To begin with both ‘Ares’ and ‘Mercury’ are ramped up into the types of electro monsters that get referred to as ‘bangers’. ‘Zephyrus’, ‘Talons’ and ‘Your Visits Are Getting Shorter’ on the other hand are simply turned into generic commercial dance music. This is particularly surprising, for ‘Talons’ as the man responsible is Paul ‘Phones’ Epworth who has previously supplied us all with THAT fantastic remix of ‘Banquet’ all those years ago. The worst offender on ‘Intimacy Remixed’ however comes in the form of Filthy Dukes’ version of ‘One Month Off’, taking what was an Intimacy highlight and turning it into an embarrassingly retro turd. It sounds like the sort of ‘rave’ music that the BBC had made for them to soundtrack programmes that were ‘down with the kids’ in the 1990’s.
Obviously it’s not all bad. As we’d expect Mogwai and No Age do wonders with the tracks that they’ve been given (‘Biko’ and ‘Better Than Heaven’ respectively). The latter of these begins with a haunting tinkling piano before hitting full on with a noise that unsurprisingly sounds like the two bands meeting. The biggest surprise on ‘Intimacy Remixed’ however comes in the guise of Armand Van Helden’s remix of ‘Signs’. Now, Van Helden is a name that we’ve always associated with fairly terrible music, yet here he’s turned a Bloc Party song on it’s head, using a fair bit of the original yet turning it into a proper pop-dance thing, that uses all of the usual tricks of the genre (high pass filters etc) without actually getting annoying.
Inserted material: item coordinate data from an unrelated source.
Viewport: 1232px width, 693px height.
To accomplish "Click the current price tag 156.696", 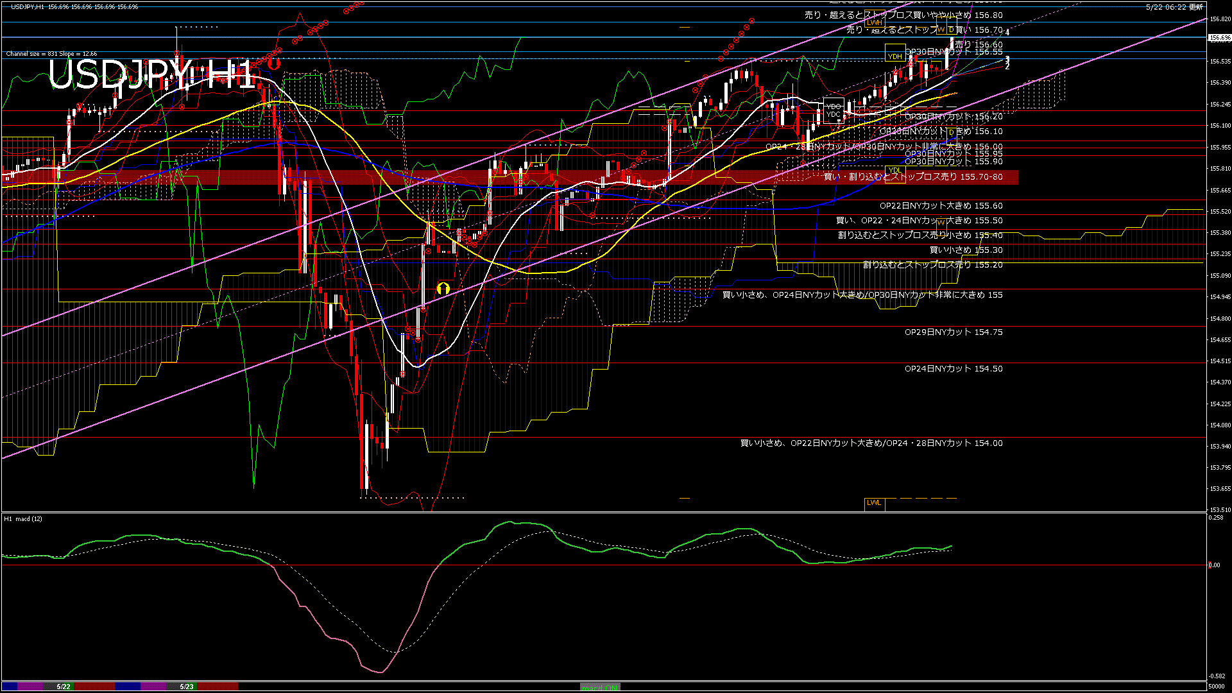I will 1219,38.
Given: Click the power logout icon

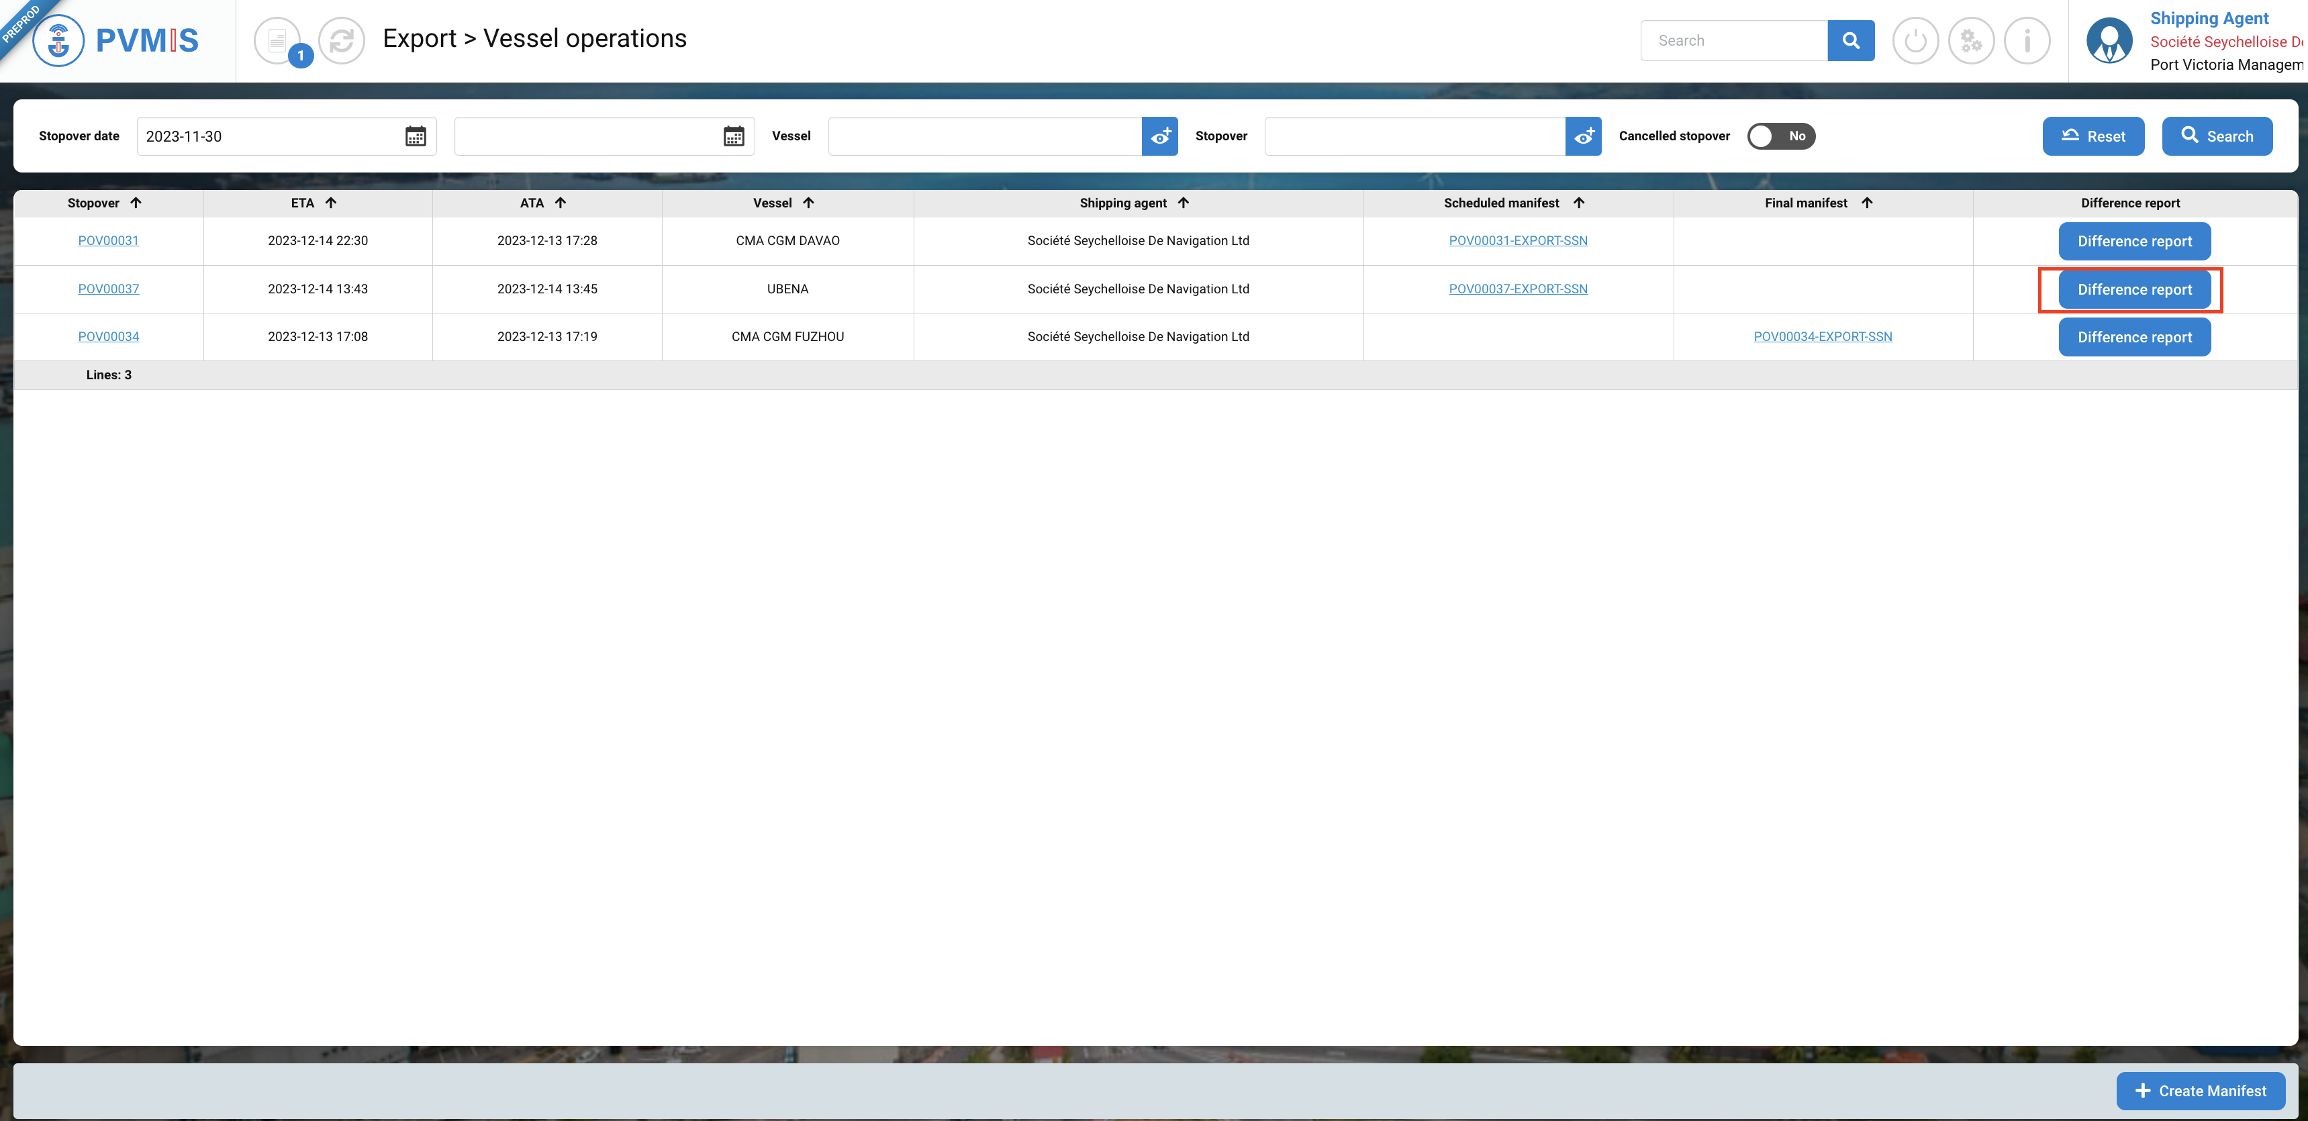Looking at the screenshot, I should click(x=1915, y=40).
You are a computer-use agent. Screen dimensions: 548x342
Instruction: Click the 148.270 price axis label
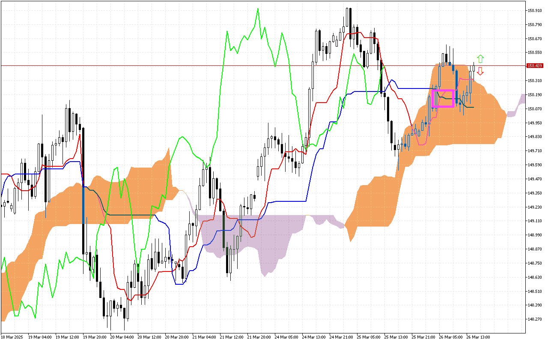click(535, 319)
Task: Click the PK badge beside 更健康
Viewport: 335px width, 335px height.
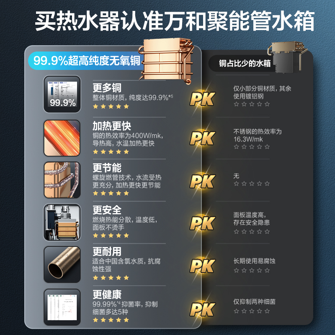Action: tap(202, 309)
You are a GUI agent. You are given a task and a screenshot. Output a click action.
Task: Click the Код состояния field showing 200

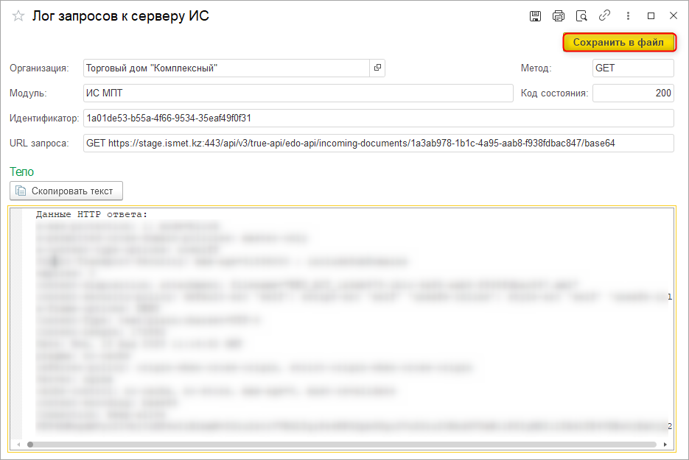tap(633, 93)
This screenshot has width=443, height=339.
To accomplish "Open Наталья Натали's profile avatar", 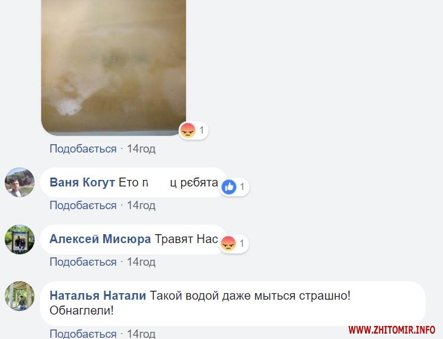I will (x=20, y=296).
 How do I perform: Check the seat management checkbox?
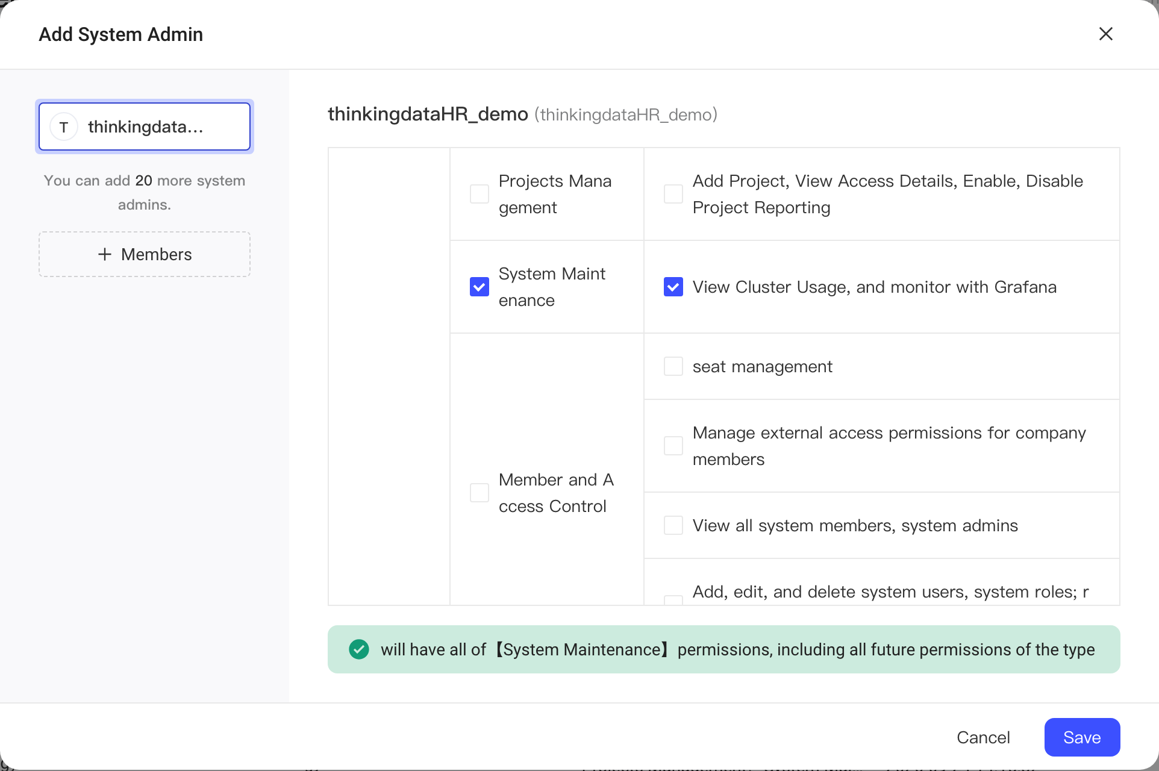[x=673, y=366]
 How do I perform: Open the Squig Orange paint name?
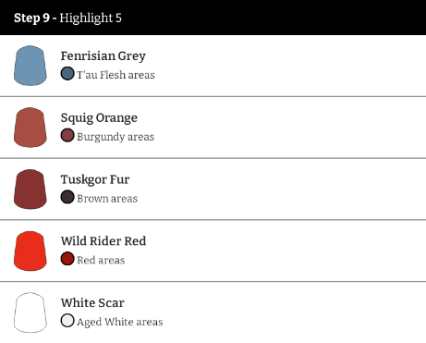(99, 117)
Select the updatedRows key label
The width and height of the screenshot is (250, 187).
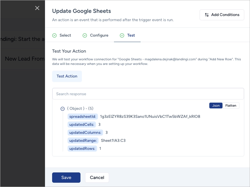pos(82,148)
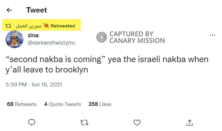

The last remix that deserves mention is the Banjo Or Freakout mix of ‘Ion Square’ which is hazy and pretty with proggy keyboards and quiet vocals.
Overall, ‘Intimacy Remixed’ is more bad than good and we’re having trouble figuring out what the point of its release is (other than as a cash cow of course). As the remixes here take a more techno approach it’s more the sound that dance-heads would get pleasure from. Only we can’t see them shelling out for an album that’s got an ‘indie’ bands name to it. On the other hand there’s not really that much here for fans of ‘the Bloc Party sound’ as for a start Kele’s vocals are all but absent. Personally we prefer the approach taken on the ‘Silent Alarm’ remixes where the tracks were dismantled and re-crafted into something completely new but with the same reference points. Maybe it’s the choice of remixers or maybe it’s their source material, but overall we feel that ‘Intimacy Remixed’ is a little pointless and hardly an artistic triumph.